WHAT IS NEEDED:
From the entries below, tally the lines with "computer" in them and reply with that figure only.

AVAILABLE DATA:
╔══
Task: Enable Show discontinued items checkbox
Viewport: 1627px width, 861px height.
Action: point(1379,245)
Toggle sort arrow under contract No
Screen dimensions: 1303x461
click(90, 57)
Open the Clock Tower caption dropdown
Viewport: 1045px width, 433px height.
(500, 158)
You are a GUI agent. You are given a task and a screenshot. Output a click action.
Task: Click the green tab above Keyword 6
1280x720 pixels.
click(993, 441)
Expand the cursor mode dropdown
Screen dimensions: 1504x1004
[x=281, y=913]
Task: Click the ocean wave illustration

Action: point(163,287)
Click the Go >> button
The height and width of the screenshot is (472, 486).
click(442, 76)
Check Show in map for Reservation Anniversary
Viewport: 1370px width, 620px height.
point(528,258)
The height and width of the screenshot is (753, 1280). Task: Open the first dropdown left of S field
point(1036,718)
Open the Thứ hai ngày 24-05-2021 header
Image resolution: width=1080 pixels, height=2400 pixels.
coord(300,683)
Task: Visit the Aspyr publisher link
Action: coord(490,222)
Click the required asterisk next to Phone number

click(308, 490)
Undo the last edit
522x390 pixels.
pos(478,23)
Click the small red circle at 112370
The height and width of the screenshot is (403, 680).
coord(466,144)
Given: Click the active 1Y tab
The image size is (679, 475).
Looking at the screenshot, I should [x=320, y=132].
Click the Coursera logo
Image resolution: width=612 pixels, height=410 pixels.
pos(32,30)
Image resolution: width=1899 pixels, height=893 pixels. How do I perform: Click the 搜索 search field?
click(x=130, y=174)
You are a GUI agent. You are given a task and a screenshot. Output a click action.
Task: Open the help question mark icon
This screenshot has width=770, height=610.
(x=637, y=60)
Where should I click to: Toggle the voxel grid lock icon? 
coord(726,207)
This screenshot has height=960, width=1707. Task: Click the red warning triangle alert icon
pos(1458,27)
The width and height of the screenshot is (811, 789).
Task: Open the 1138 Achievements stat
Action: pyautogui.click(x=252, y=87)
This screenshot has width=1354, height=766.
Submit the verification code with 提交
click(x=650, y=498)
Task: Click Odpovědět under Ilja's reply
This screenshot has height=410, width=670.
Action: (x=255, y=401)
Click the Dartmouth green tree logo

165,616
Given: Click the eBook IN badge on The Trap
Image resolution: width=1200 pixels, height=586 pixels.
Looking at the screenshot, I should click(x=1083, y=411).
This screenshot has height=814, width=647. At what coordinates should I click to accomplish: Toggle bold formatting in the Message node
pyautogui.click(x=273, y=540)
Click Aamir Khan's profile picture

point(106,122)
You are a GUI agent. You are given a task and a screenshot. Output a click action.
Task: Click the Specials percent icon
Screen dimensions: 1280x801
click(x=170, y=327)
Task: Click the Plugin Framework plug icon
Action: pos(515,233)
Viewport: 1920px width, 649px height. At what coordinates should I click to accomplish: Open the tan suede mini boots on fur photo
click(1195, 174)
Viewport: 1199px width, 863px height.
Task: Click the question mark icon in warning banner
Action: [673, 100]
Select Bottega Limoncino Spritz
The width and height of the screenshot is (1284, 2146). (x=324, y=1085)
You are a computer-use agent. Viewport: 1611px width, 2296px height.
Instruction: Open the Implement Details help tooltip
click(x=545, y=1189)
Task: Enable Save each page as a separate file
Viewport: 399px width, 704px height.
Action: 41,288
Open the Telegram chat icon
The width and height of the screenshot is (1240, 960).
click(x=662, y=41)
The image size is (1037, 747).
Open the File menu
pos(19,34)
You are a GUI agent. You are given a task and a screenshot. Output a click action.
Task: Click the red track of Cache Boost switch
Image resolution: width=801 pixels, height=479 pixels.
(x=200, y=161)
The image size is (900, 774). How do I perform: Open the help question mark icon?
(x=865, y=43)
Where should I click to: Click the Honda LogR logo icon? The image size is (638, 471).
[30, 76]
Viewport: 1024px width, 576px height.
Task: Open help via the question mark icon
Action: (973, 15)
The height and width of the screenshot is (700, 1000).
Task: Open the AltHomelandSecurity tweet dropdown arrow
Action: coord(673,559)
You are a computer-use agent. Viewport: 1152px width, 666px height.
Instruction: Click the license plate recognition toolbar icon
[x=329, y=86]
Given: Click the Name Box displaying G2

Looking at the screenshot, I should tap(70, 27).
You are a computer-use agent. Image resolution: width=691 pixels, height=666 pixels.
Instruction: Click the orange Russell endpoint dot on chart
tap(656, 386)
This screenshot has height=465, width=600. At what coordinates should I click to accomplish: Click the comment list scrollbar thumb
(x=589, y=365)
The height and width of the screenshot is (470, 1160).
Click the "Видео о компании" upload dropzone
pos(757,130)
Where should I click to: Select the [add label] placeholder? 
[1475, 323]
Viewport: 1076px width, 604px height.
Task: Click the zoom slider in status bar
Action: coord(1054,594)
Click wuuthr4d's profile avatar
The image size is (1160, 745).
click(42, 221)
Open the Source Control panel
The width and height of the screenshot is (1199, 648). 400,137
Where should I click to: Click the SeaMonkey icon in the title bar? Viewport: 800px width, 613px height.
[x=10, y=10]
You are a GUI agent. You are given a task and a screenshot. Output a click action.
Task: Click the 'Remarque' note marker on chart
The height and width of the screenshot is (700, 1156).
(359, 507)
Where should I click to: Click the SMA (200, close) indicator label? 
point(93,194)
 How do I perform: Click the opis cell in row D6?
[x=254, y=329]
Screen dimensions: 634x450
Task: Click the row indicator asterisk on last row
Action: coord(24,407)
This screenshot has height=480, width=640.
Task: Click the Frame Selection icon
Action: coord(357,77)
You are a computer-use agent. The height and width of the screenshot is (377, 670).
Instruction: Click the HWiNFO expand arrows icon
╚══
WRITTEN RESPONSE:
4